Due anni, con la condizionale: per complicità nell'omicidio di 5.232 persone deportate nel lager di Stutthof. L'ultimo paradosso dagli orrori del Terzo Reich è andato in scena al tribunale minorile di Amburgo, dove è stato pronunciato il verdetto nei confronti di Bruno Dey, oggi 93enne, che tra il 1944 e il 1945 era in forza al campo di concentramento non lontano da Danzica in qualità di guardiano, dove a detta dei giudici si è reso corresponsabile della "macchina di morte" nazista. Alcune delle vittime sopravvissute avevano chiesto clemenza per l'uomo, ormai molto anziano, che aveva meno di 18 anni quando era di stanza a Stutthof, dove aveva prestato servizio sulle torrette di guardia. La corte non ha ravvisato una sua responsabilità diretta alle uccisioni perpetrate nel campo, ma "solo" la complicità. Inoltre è stato giudicato secondo la giurisdizione minorile.

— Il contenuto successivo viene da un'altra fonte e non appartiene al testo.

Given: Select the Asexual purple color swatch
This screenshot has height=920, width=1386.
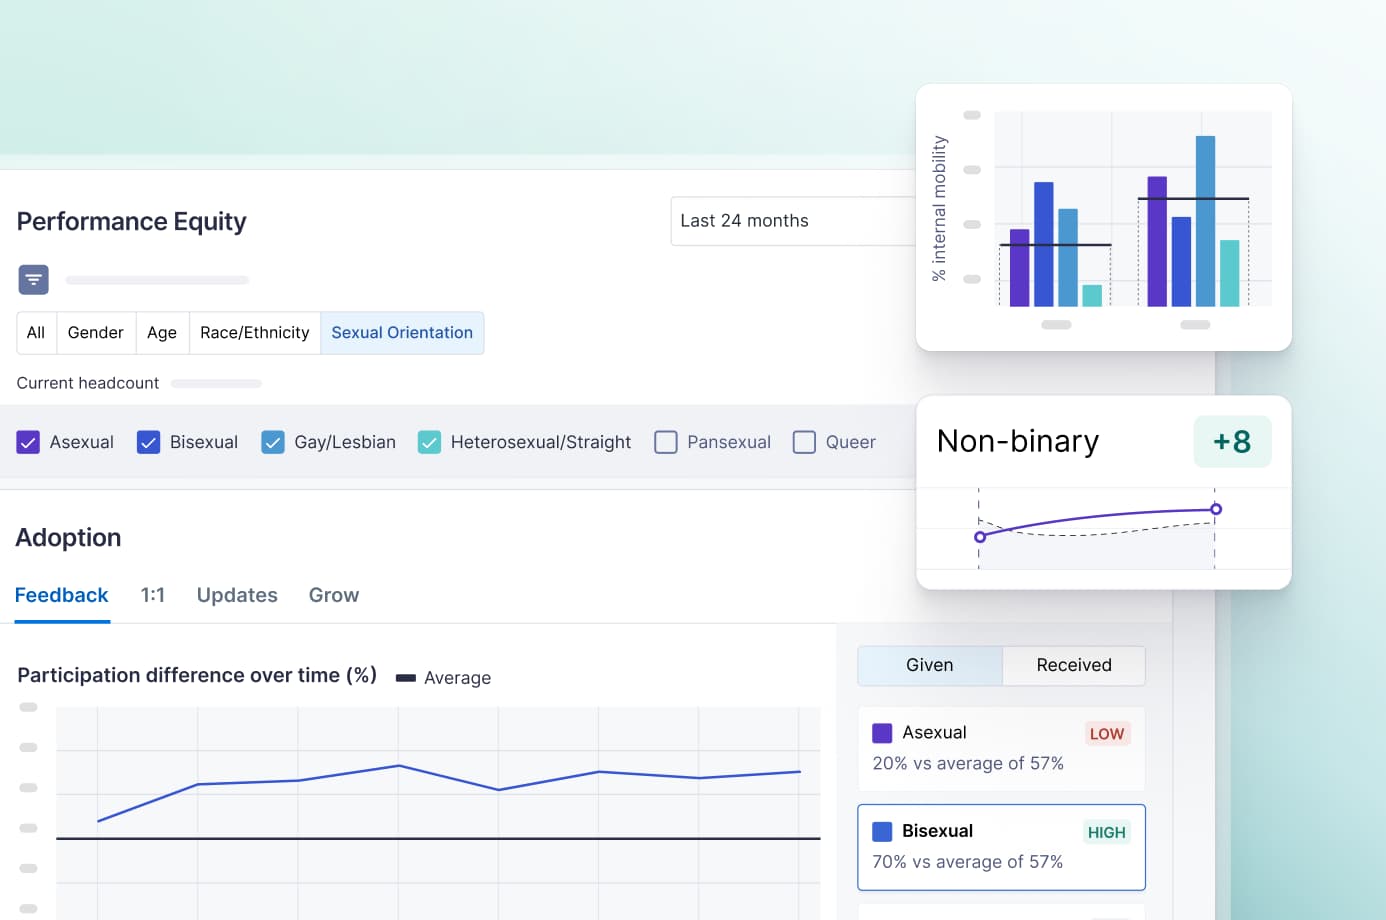Looking at the screenshot, I should click(x=881, y=732).
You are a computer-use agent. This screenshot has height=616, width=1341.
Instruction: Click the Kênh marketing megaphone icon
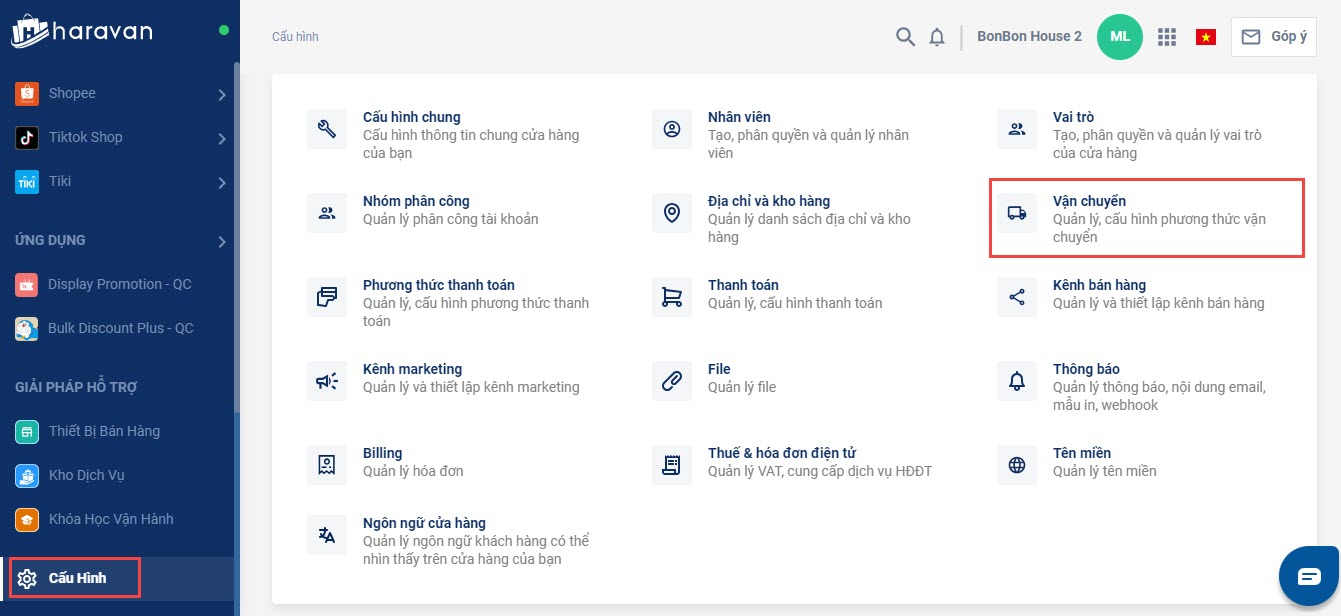tap(326, 381)
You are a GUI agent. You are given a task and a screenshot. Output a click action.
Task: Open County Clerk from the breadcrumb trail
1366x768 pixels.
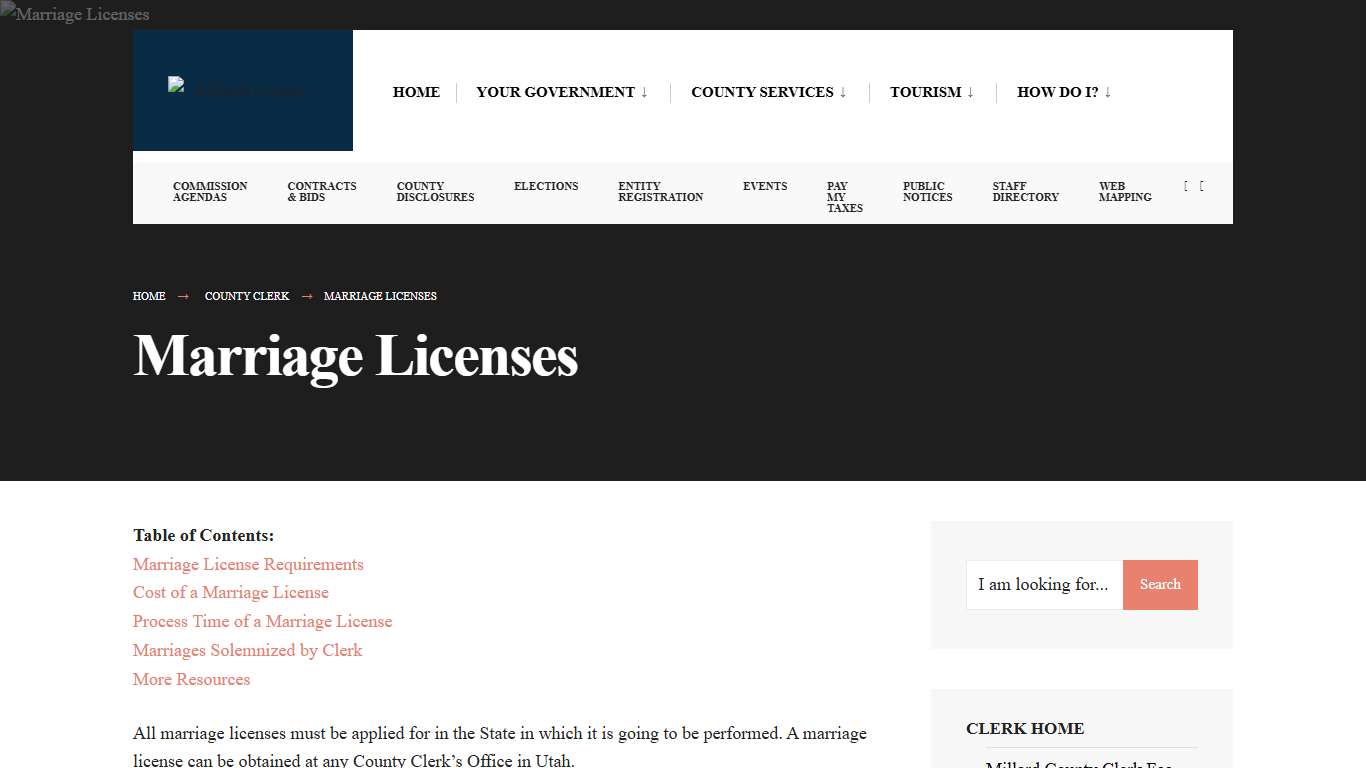(x=246, y=296)

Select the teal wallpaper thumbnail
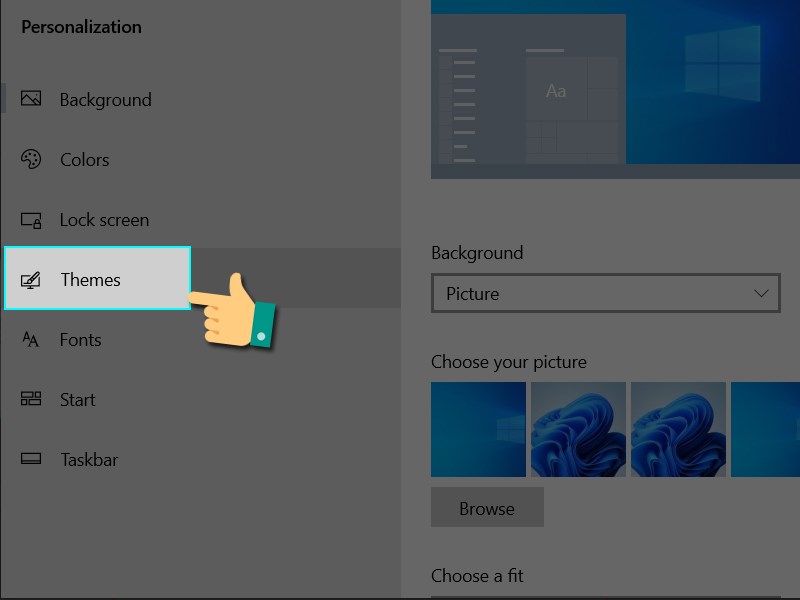(x=765, y=429)
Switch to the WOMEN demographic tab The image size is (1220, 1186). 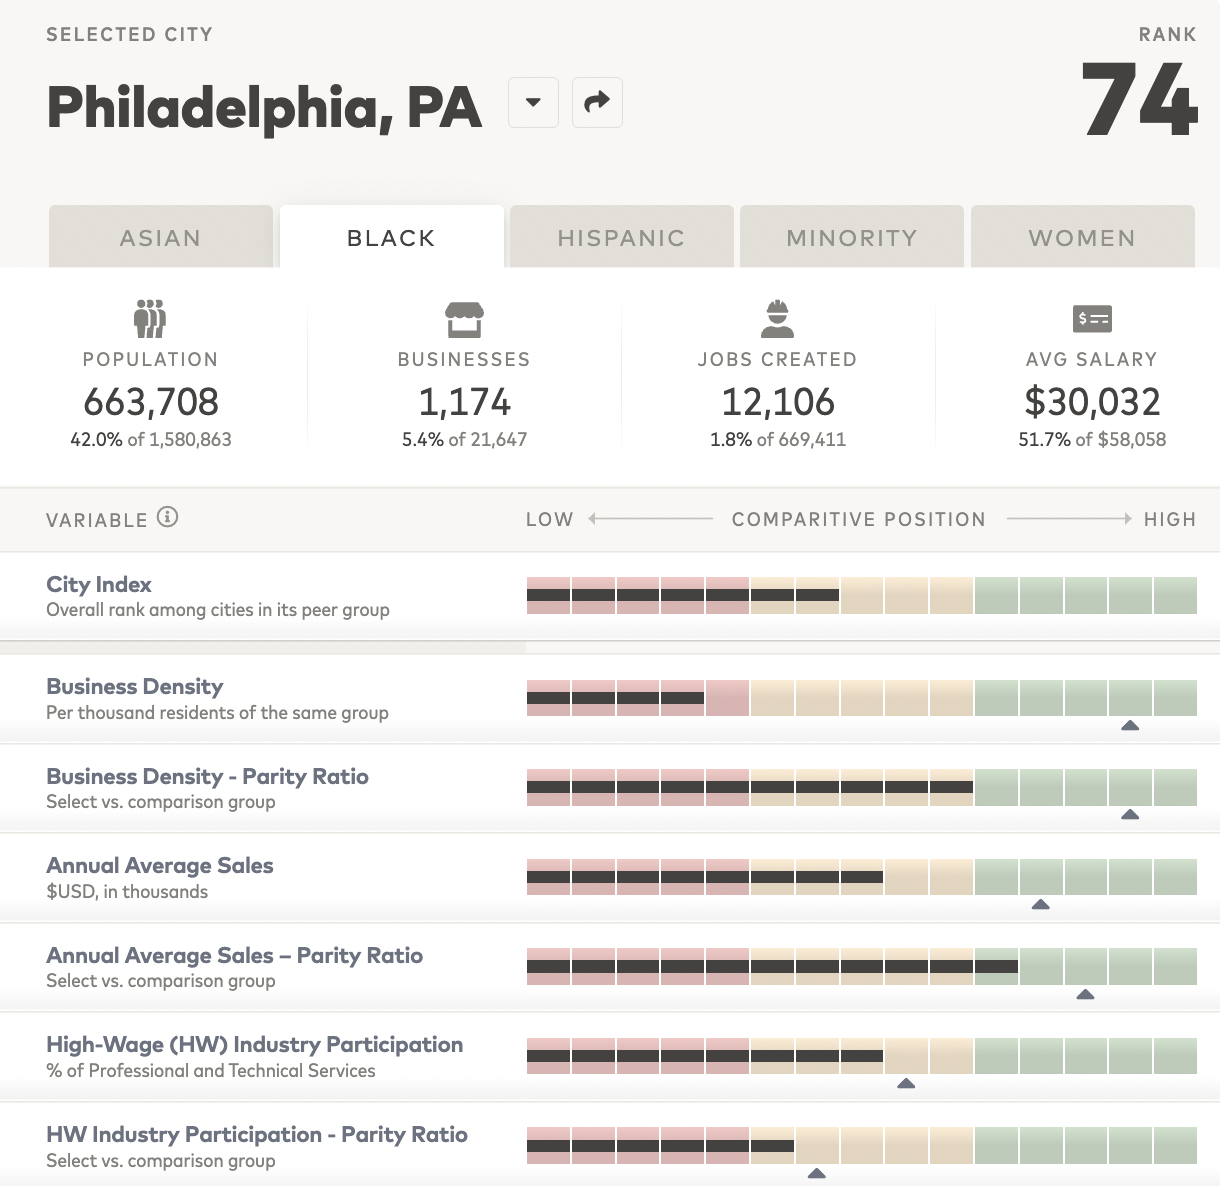[1081, 237]
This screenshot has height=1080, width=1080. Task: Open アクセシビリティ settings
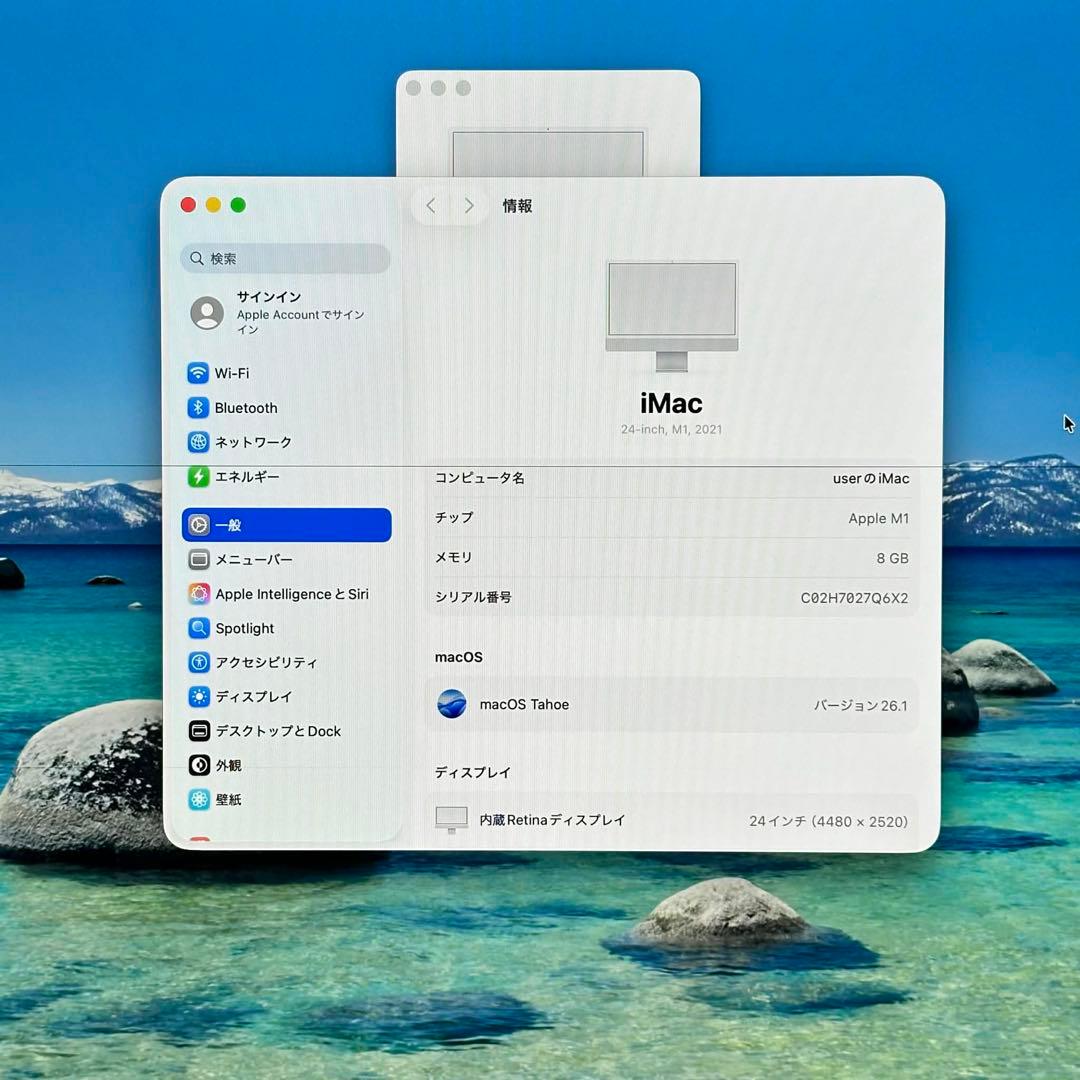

A Stutthof hanno trovato la morte almeno 65mila persone: a migliaia sono passati dalla camere a gas realizzata all'interno di un vagone ferroviario, moltissimi detenuti sono stati uccisi da plotoni di esecuzione e iniezioni letali, ma anche dalla fame e dalla malattia. A centinaia furono spinti dalle SS contro le recinzioni elettrificate. All'inizio questa struttura era destinata soprattutto alla detenzione dell'"intellighentia" polacca e ai dissidenti, solo successivamente furono portati qui anche i deportati ebrei. Nella motivazione della sentenza, la presidente della corte, Anne Meier-Goering, ha affermato che l'ex guardiano contribuì a mettere in atto atti "spaventosi" e, rivolta all'imputato, ha affermato: "Lei continua a vedersi come un semplice osservatore, invece è stato complice di questo inferno realizzato dagli uomini". E ancora: "Lei non solo non avrebbe dovuto eseguire degli ordini criminali, ma non avrebbe dovuto neanche appellarsi a questi ordini".
Quello di Amburgo è stato senza dubbio un processo estremamente difficile, condizionato dall'età molto avanzata dell'imputato, che nell'ultima udienza ha cercato di scusarsi con i sopravvissuti e i familiari delle vittime: ha spiegato che solo ora al processo, 75 anni dopo la fine del Terzo Reich, si è reso conto dell'abominio perpetrato nel campo. La giudice ha anche spiegato quale è secondo lei "il messaggio" di questo processo: "Rispettate la dignità dell'uomo ad ogni costo, anche quanto il prezzo è la propria sicurezza". E ancora: "Come ha potuto abituarsi a tutto quest'orrore?", ha incalzato Meier-Goering. L'accusa aveva chiesto una condanna a tre anni, sempre in regime minorile, mentre la difesa aveva insistito sull'assoluzione. Nella sua dichiarazione conclusiva precedente alla condanna, l'ex guardiano delle SS aveva affermato che orrori come quelli di Stutthof non dovranno verificarsi "mai più", ma ha anche ribadito di non essersi arruolato "volontariamente" nelle SS e al servizio presso un campo di concentramento: "Non avevo nessuna possibilità di sottrarmi agli ordini".
Al processo si erano costituite circa 40 parti civili, la maggior parte sopravvissuti al lager e familiari delle vittime. Quattro hanno testimoniato di persona in aula, due si sono collegati in videoconferenza, raccontando delle violenze, degli abusi, delle esecuzioni sommario, della fame. Alcuni degli ex deportati che oggi ancora sono in vita hanno chiesto esplicitamente che Bruno Dey non venisse sottoposto a detenzione. La storia ha già emesso il suo verdetto.